Indragiri Hulu (Kemenag) --- Pegawai Kementerian Agama (Kemenag) Kabupaten Indragiri Hulu turut memeriahkan Upacara Peringatan HUT RI ke-79 dengan mengenakan pakaian adat daerah pada Sabtu, 17 Agustus 2024.
Salah satu pegawai, Yopita Tania Sari, tampil anggun mengenakan baju adat Batak Simalungun di Lapangan Kantor Kementerian Agama. Upacara ini dilaksanakan untuk memperingati Kemerdekaan Republik Indonesia dengan penuh rasa bangga dan cinta tanah air.
Upacara berlangsung khidmat sejak pagi hari. Setelah penghormatan kepada bendera merah putih, suasana upacara menjadi semakin meriah ketika peserta dari berbagai latar belakang suku dan budaya terlihat mengenakan pakaian adat tradisional Nusantara. Para peserta yang terdiri dari pegawai Kemenag, guru-guru, dan undangan lainnya membentuk barisan rapi dengan balutan baju adat khas daerah masing-masing. Momen ini menjadi simbol persatuan di tengah keberagaman budaya Indonesia.
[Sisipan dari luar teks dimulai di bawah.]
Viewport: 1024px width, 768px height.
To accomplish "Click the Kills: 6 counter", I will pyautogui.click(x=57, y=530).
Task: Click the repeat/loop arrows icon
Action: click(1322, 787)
Yopita Tania Sari, yang mengenakan baju adat Batak Simalungun, memberikan tanggapannya tentang pelaksanaan upacara ini. "Saya merasa sangat bangga dapat mengenakan pakaian adat Batak Simalungun dalam upacara ini. Ini adalah cara kami menghormati para pahlawan yang telah berjuang untuk kemerdekaan, sekaligus menunjukkan bahwa keberagaman budaya adalah kekuatan kita sebagai bangsa," ujarnya. Yopita juga berharap bahwa semangat kebhinekaan ini terus dijaga dan dihormati dalam kehidupan sehari-hari.
Selain Yopita, banyak guru yang juga tampil mengenakan pakaian adat dari seluruh daerah Nusantara. Ada yang mengenakan kebaya, pakaian adat Jawa, Minangkabau, Melayu, hingga pakaian adat Bugis. Para guru ini dengan bangga memamerkan kekayaan budaya daerah masing-masing, yang tidak hanya memperkaya suasana upacara tetapi juga menjadi pelajaran berharga bagi para siswa yang hadir tentang pentingnya menjaga dan melestarikan kebudayaan bangsa.
Upacara yang sarat dengan nuansa budaya ini memberikan kesan mendalam bagi seluruh peserta. Selain memperingati kemerdekaan, upacara ini juga menjadi momen penting untuk merayakan keragaman dan kebersamaan. Doa bersama di akhir upacara menjadi penutup yang sakral, mengharapkan agar Indonesia selalu damai, makmur, dan bersatu di tengah perbedaan yang ada.